Required work:
#1 Reproduce word for word the passage of the copyright hearing testimony, everything from "Those were all" down to "we went along.".
#2 Answer these questions using the copyright hearing testimony:
(a) In what year did Congress recognize that everybody should pay his own freight?
(b) Whose television program does Mr. Bryson say he heard recently?
(c) Which bill, described as one that would have eliminated the jukebox exemption completely, did the speaker appear before the committee on?

____ Document excerpt

I won't go into all of the details. It is readily produced on the stage and today over the microphone. All of those are uses of the property.

Our Congress for many years and back in 1909 recognized this proposition: That everybody should pay his own freight. In other words, the man who dances pays the piper. So they created separate rights. One was the right to copy and publish, copy it in book form, copy it in sheet form. That was one way.

Another right was the right to put it on a phonograph record. Another right was to perform it.

Those were all considered separately because of the belief-and I think this is shown in the books-that everyone who used it for a certain purpose paid his own freight so that you don't load it all on the sheet music, and you don't load it all on the record, and you don't load it all on the theater or on the place of entertainment. Everybody pays his freight, just as if we were going from here to New York partly by train and partly by airplane and partly by bus we would pay our fare to each carrier as we went along.

There is much wisdom in that because how does the writer live? Now, Miss Whitney told you that she had a run of luck. She is a delightful person and a gifted writer. Mr. Merrill tells you that he starved until he got a break. I believe a statement appeared in one of Oscar Hammerstein's advertisements when he had a success wherein he pointed out that it was his first success in 10 years.

Mr. BRYSON. I think I heard Ed Sullivan's television program recently on which Mr. Hammerstein appeared. It was for a dozen or so years that Mr. Hammerstein didn't make a penny.

Mr. SCHULMAN. That is right. And there is more than that, sir. A writer gambles. Nobody can tell whether a song or a book or any play is going to be a success or a failure. There are plays that open and play just one night. People put money into writing books, put money into writing songs; they put their hearts and their souls into them, and they don't know whether they are going to be good or bad. So, nobody wants to pay them for it, and they gamble.

They place the song on a royalty basis. Now, what does that mean? If the song or the book or the show goes over, they collect. If it closes up the first night, 4 or 5 years of work goes right into the ash heap.

Of course, as I said, you can't load everything on one means of exploitation. If a writer has worked for years, he can't say that the printed book or the printed sheet music has to bear all of the burden, because that wouldn't be in the interest of the public, because that should not pay all of the living expenses.

Gentlemen, there is the question of economics. Writers have got to live. They have families; they have children; they have to pay rent; they have to pay the grocer, and nobody pays them when they have flops. So, Congress wisely back in 1909 provided a method whereby each means of exploitation pays its own freight-the sheet music, the recording, the public performance, each pays part of the tariff-and that is fine. That is the way it should be, and not as Mr. Raine said, "We exploit it; therefore, collect from the person who buys sheet music or collect only from the person who puts it over the air."

Everybody should pay his share of the freight, and that is what royalties are. Writers don't ask for any subsidy. They don't ask for any charity. Not one of my clients asks for that. They ask merely that they be enabled to make a living out of their creative efforts and out of the property that they create.

So that is what we are talking about. We are talking now about the question of whether the jukebox operator should pay his fair share of the freight. In supporting the bill, I am going to be perfectly candid with you. I appeared before this committee on the Scott bill, which would have eliminated the jukebox exemption completely without any 1-cent provision, because I don't believe that rates should be fixed by statute.

________
____ Information provided

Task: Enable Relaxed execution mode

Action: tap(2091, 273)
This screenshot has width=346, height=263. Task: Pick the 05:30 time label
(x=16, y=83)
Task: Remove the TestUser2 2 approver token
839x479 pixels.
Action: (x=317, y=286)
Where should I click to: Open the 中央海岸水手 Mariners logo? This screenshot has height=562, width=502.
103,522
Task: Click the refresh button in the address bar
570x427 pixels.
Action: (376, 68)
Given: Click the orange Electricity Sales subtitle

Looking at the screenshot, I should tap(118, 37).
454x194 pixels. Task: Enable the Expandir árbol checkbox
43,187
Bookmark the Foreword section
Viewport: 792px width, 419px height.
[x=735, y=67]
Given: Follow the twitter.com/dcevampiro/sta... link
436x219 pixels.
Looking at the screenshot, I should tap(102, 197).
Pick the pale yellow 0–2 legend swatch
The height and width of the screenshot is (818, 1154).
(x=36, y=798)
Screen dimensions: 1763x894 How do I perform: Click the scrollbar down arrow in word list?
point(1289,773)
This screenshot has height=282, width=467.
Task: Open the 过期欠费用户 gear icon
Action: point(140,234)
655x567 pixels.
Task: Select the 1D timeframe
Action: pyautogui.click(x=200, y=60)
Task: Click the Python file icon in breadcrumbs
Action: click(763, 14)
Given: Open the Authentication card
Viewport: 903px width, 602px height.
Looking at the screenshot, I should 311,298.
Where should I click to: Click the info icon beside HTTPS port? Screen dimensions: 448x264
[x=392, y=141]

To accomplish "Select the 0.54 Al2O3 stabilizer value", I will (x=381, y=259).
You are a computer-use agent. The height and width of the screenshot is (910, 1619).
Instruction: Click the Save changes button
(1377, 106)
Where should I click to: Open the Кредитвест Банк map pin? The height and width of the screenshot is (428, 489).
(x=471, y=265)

________

Answers per task:
#1
Those were all considered separately because of the belief-and I think this is shown in the books-that everyone who used it for a certain purpose paid his own freight so that you don't load it all on the sheet music, and you don't load it all on the record, and you don't load it all on the theater or on the place of entertainment. Everybody pays his freight, just as if we were going from here to New York partly by train and partly by airplane and partly by bus we would pay our fare to each carrier as we went along.

#2
(a) 1909
(b) Ed Sullivan's
(c) The Scott bill